::: Input data :::
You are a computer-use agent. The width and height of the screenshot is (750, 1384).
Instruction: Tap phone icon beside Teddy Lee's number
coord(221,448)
:::
::: Input data :::
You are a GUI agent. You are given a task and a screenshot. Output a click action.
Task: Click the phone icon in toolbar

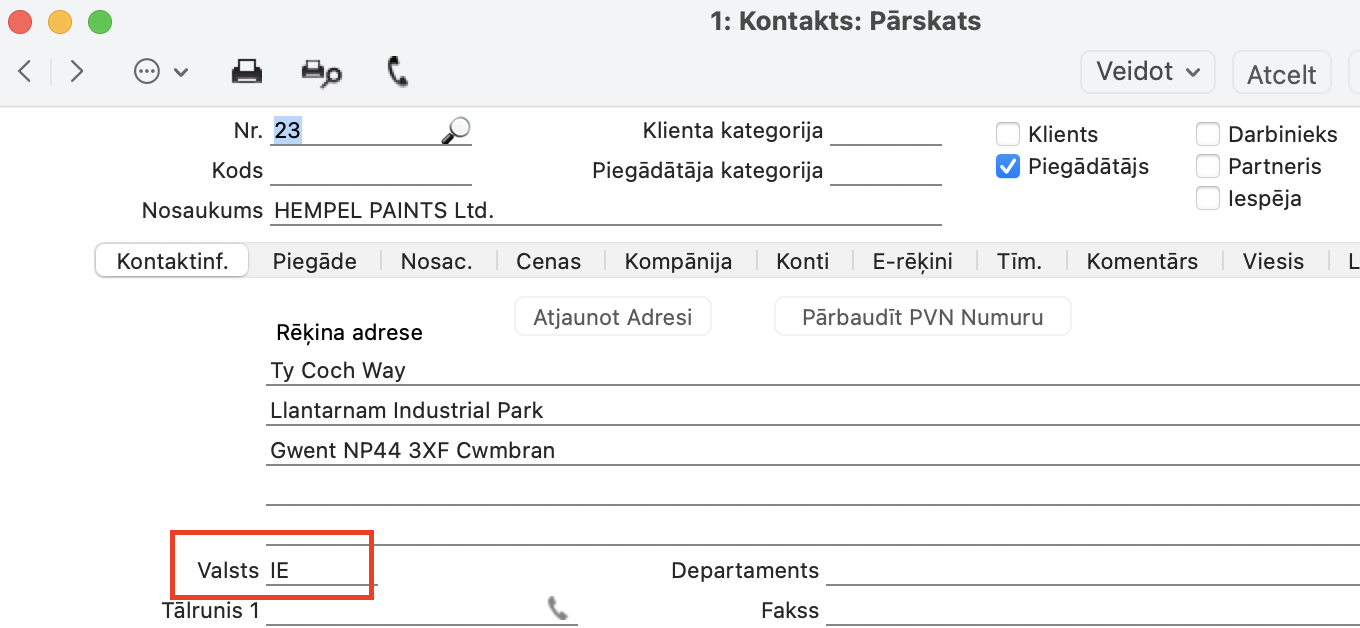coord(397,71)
:::
### What the task requires
From the entries above, extract each line containing "screenshot".

### Answer to the exercise
You are a computer-use agent. The width and height of the screenshot is (750, 1384).
You are a GUI agent. You are given a task and a screenshot. Output a click action.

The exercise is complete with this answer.